In that context, the role of the advisor changes as well. Investors do not just need deal flow. They need judgment. They need someone capable of testing whether upside is real, where the operational risk actually sits and whether the post-acquisition improvement plan is credible.
That is where Hotel Management Group becomes relevant.
On hotelmanagementgroup.it, the group presents itself as an independent platform focused on governance, advisory and hotel-sector development, with an integrated approach designed to improve the medium- to long-term economic sustainability and profitability of hospitality assets. Its positioning is particularly well aligned with value-add investing because it frames the hotel not as a simple operating venue, but as a complex economic, financial and organisational business requiring method, managerial discipline and a multidisciplinary approach. (Hotel Management Group)

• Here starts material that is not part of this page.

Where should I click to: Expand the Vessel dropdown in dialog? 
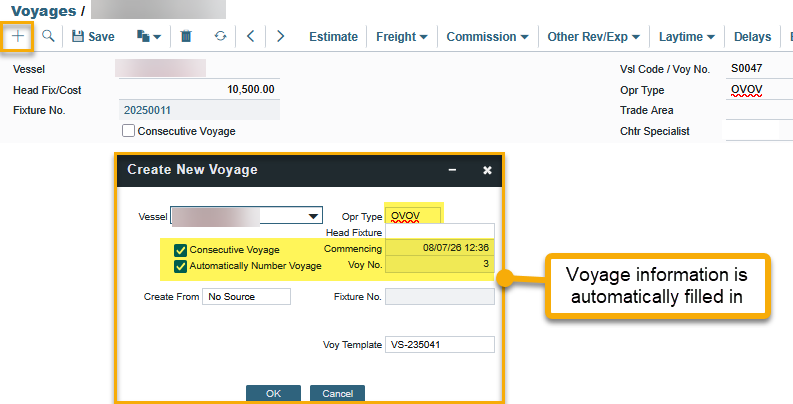(314, 216)
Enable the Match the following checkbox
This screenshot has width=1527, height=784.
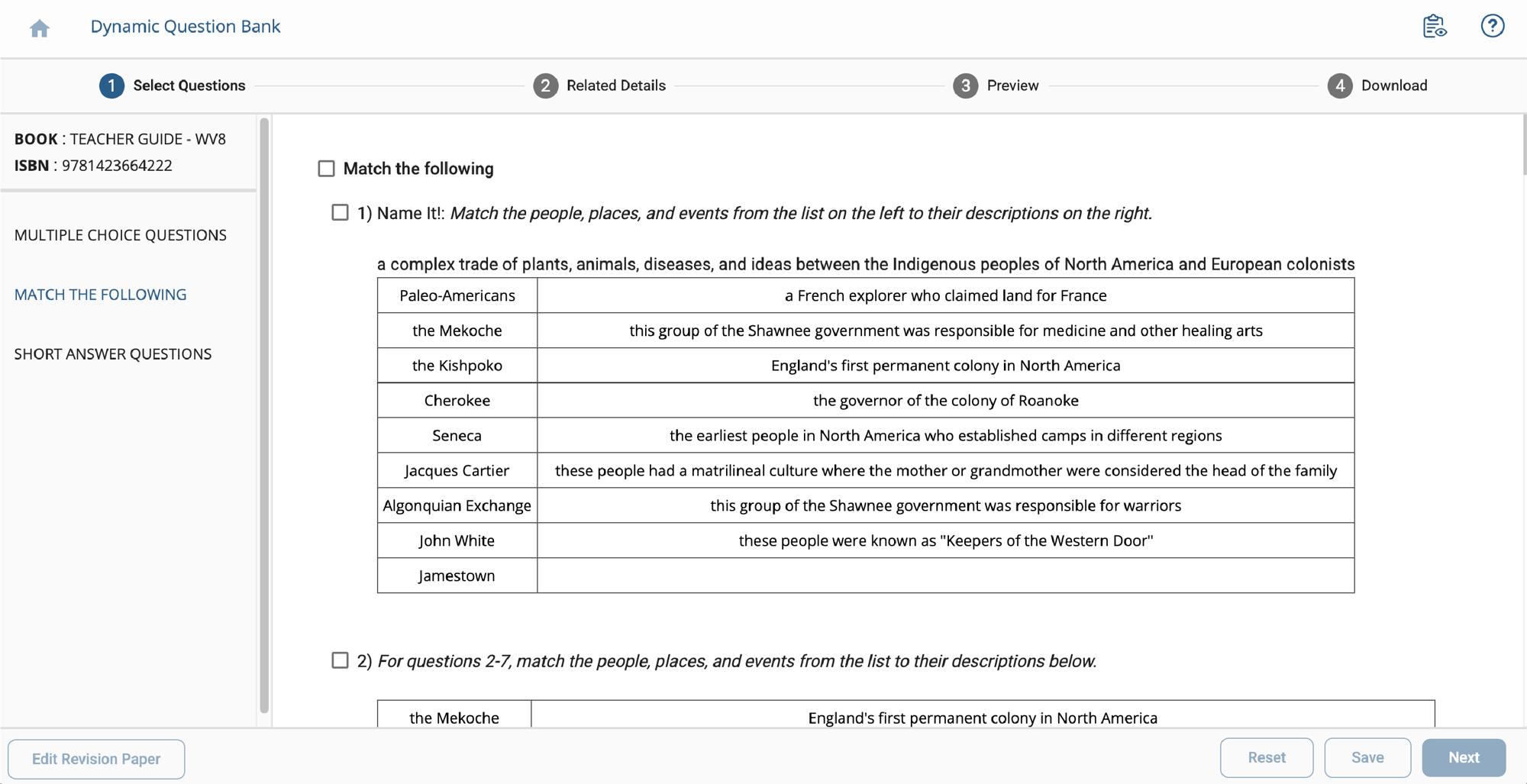[326, 168]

For an Italian investor, that kind of platform can help sharpen one crucial decision: whether an asset offers genuine improvement potential or merely the appearance of opportunity. For an international investor, the value is even clearer. Italy rewards conviction, but it also punishes weak local reading. The gap between available capital and local execution capability can be wide; a platform that helps narrow that gap can materially improve investment quality. That assessment follows directly from the characteristics of the Italian market described above.
So the real issue is not whether to invest in Italy. It is how to invest in Italy well.
The market offers strong demand, global visibility and continuing investor interest. It also offers fragmentation, uneven operating quality and an asset base in which not all hotels are yet positioned, capitalised or managed as efficiently as they could be. For the right investor, that is not a warning sign. It is the source of the opportunity.
The winning investors in Italy over the next phase are unlikely to be those who simply buy hotel assets. They are more likely to be the ones who identify, earlier than others, which assets can be materially improved — and who have the discipline, the local intelligence and the execution support to deliver that improvement.
That is why Italy remains one of Europe’s most compelling hotel value-add markets. And that is why Hotel Management Group can be strategically relevant: not as a marginal service provider, but as a partner in the phase where investment logic has to become operating performance.